Written for YourProperty
When it comes to assigning responsibility for the maintenance or replacement of windows in a sectional title complex, it is no open-and-shut matter.
This week’s query comes from a Property Poser reader who lives in an older block of flats where the existing steel window frames have been repainted over the years, to the extent that many do not close properly any more.
As trustee the reader approached the managing agent about replacing his window frames with aluminium ones. Consent was given and he proceeded to pay a deposit for the work to be done.
Later, however, the reader was advised by the agent that he would require the consent of all twenty-one owners in the complex before being allowed to proceed.
At the next trustees’ meeting he was informed that the trustees could notify the owners and so request general consent relating to all future window replacements. Again this would require unanimous approval.
Confusingly, the trustees were later told that the replacements could be done with 80% approval, subject to all owners being notified and a special meeting convened.
The reader would like to know what the correct procedure is.
Prior to a recent amendment of the Sectional Titles Act, the method for establishing liability for maintenance and repair work was to determine whether the windows formed part of the owners’ sections or the common property, says Charlotte Vermaak from Chas Everitt in Port Elizabeth.
“If considered private property, the owners would be responsible. If not, the onus would be on the body corporate.”

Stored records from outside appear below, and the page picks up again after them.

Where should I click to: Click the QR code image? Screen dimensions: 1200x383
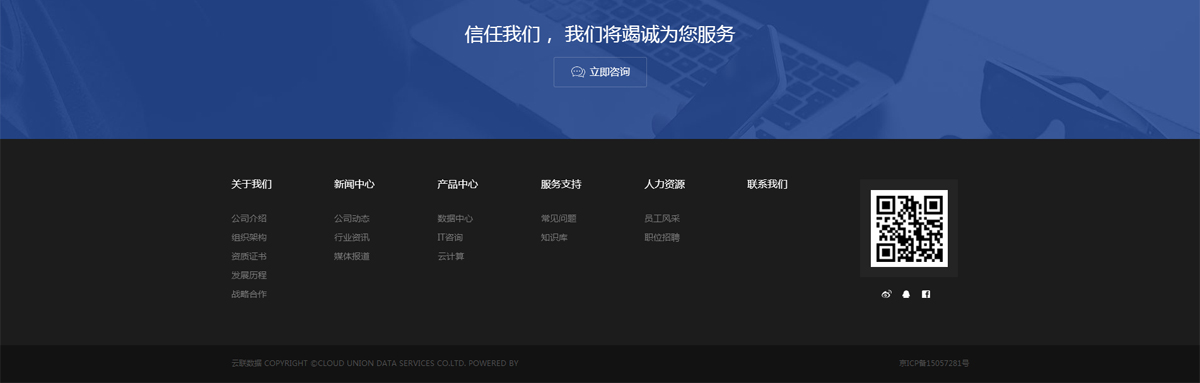tap(909, 228)
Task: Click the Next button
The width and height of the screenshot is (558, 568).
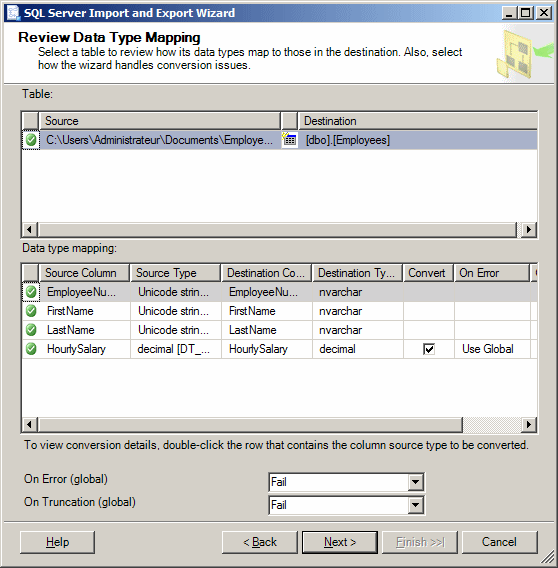Action: click(340, 542)
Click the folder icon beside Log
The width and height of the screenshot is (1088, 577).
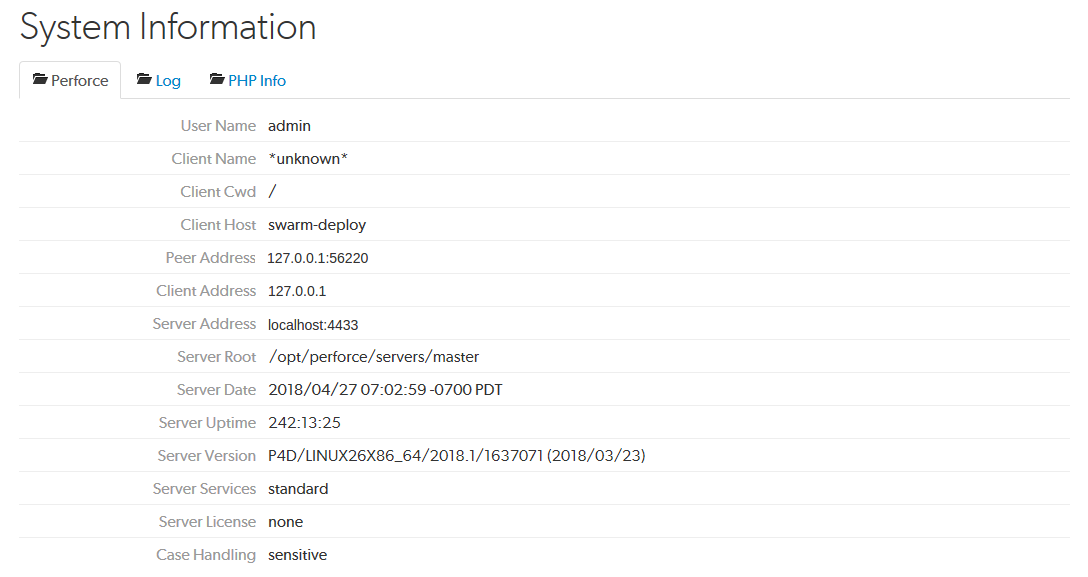pos(144,80)
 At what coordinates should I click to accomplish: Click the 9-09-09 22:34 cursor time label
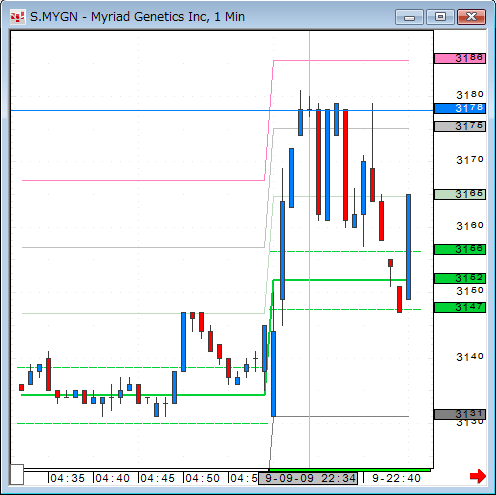click(308, 478)
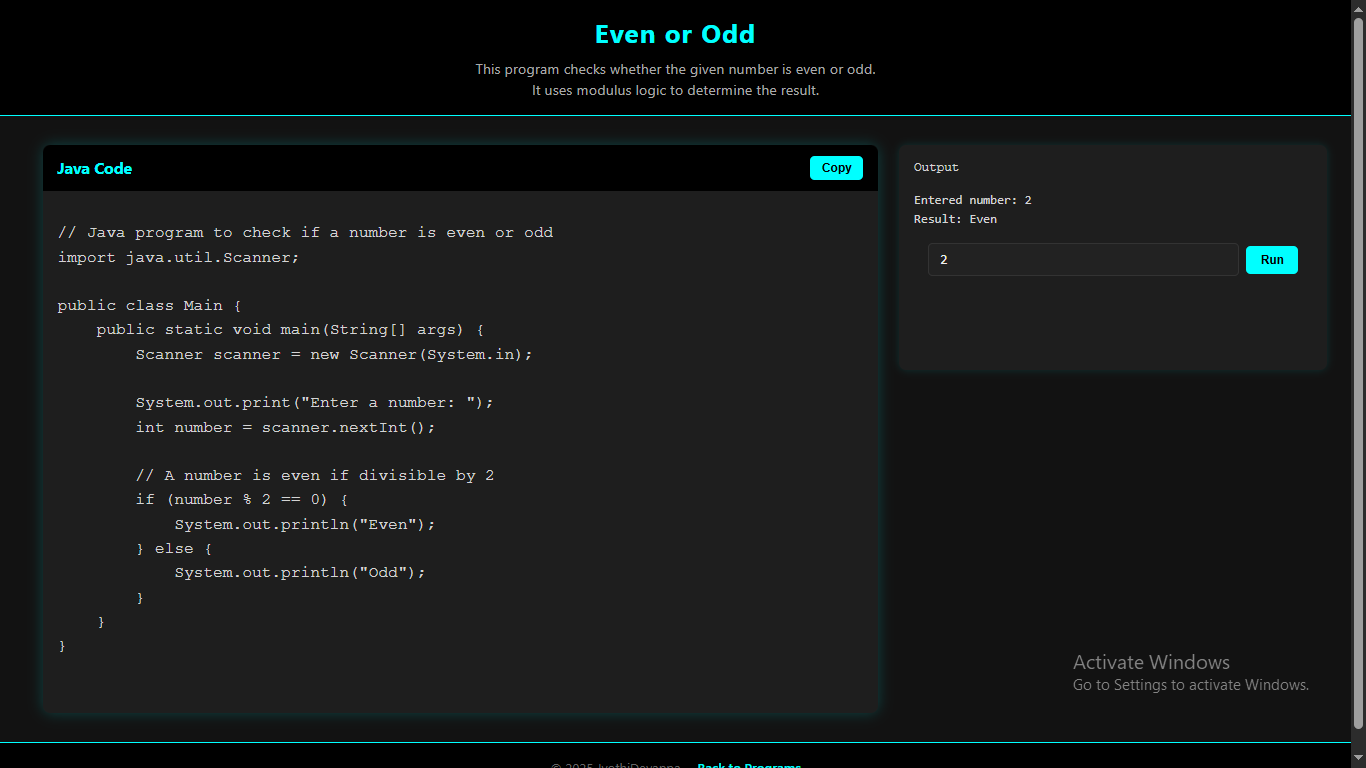
Task: Select the line reading Entered number: 2
Action: tap(972, 199)
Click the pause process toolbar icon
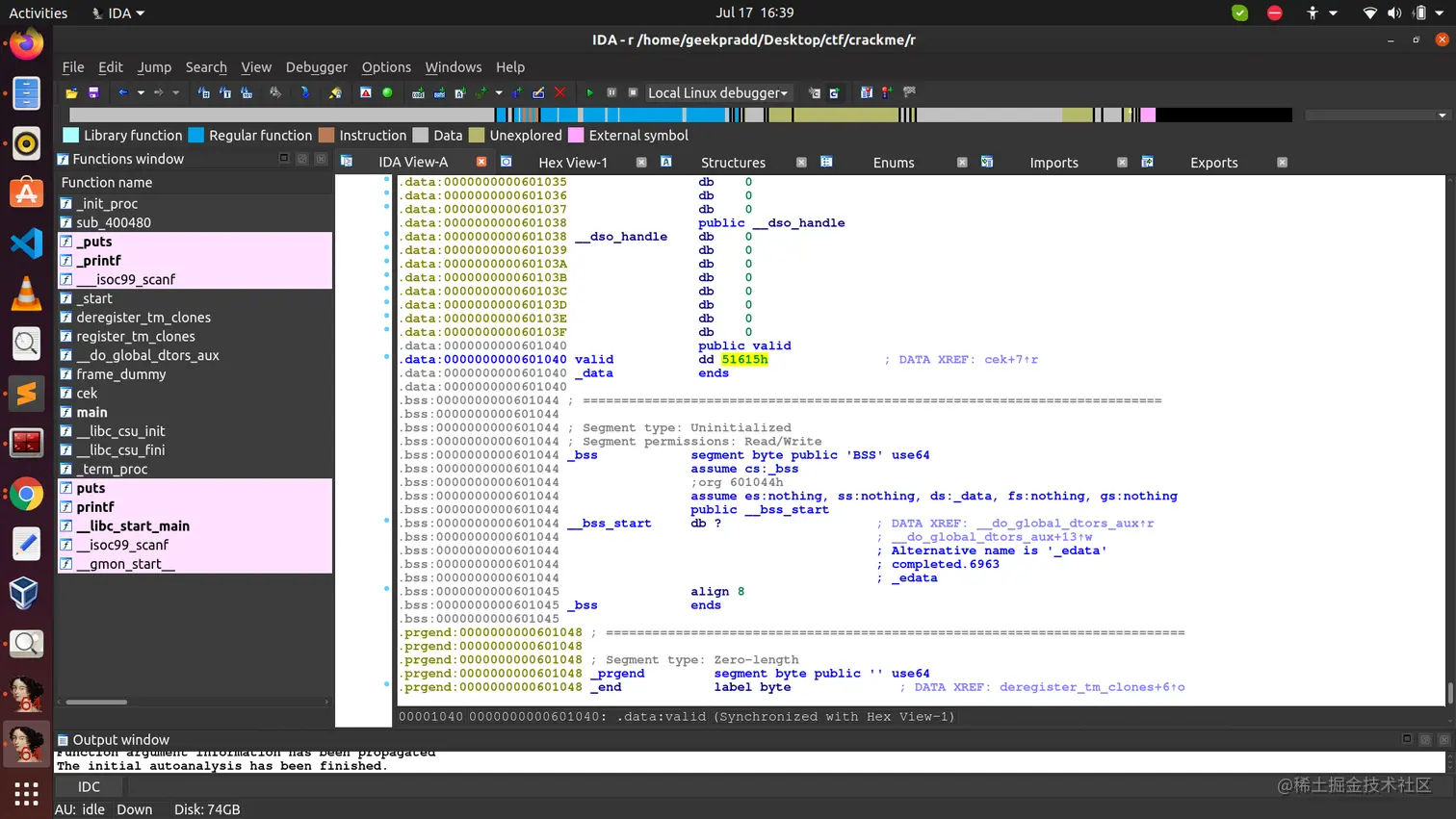The width and height of the screenshot is (1456, 819). coord(611,93)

Vermaak says there was also a third possibility – the windows could belong to both.
In terms of the amendment to the Act, says Vermaak, the boundaries of a section are now defined in reference to the floors, walls and ceilings thereof.
“Any window, door or other structure which divides a section from another section or from common property is considered part of such a floor, wall or ceiling.”
According to Vermaak, the effect of this amendment is that the median line is deemed to pass through the centre of any window, door or other structure that divides two sections or a section and the common property.
“It has standardised the position regarding the maintenance and repair of windows across all sectional title schemes and means that the body corporate and owner will now share liability.”
Rian du Toit from DTS Attorneys in PE says the management rules further obligate owners to do nothing to their sections or exclusive use areas that prejudices the harmonious appearance of the building.
“The reader will need to determine whether replacing the existing window frames with aluminium ones can be regarded as maintenance or an alteration to the common property.”
If it is deemed to be maintenance, Du Toit says the owner, in terms of section 44(1) of the Act, and the body corporate, under section 37(1), will be required to effect the necessary repairs.
Furthermore, says Du Toit, it must be determined whether the installation of an aluminium frame will contribute to the harmonious appearance of the building.
“If it is possible to salvage the existing frames, then the installation of aluminium ones may fall under a different management rule (33), which deals with luxurious and non-luxurious improvements. This requires trustees to act in a specific manner when obtaining consent for such improvements.”
Once the window frames have been classified as maintenance or an improvement, Du Toit says the reader will be in a position to determine what form of consent is required and who must bear the cost.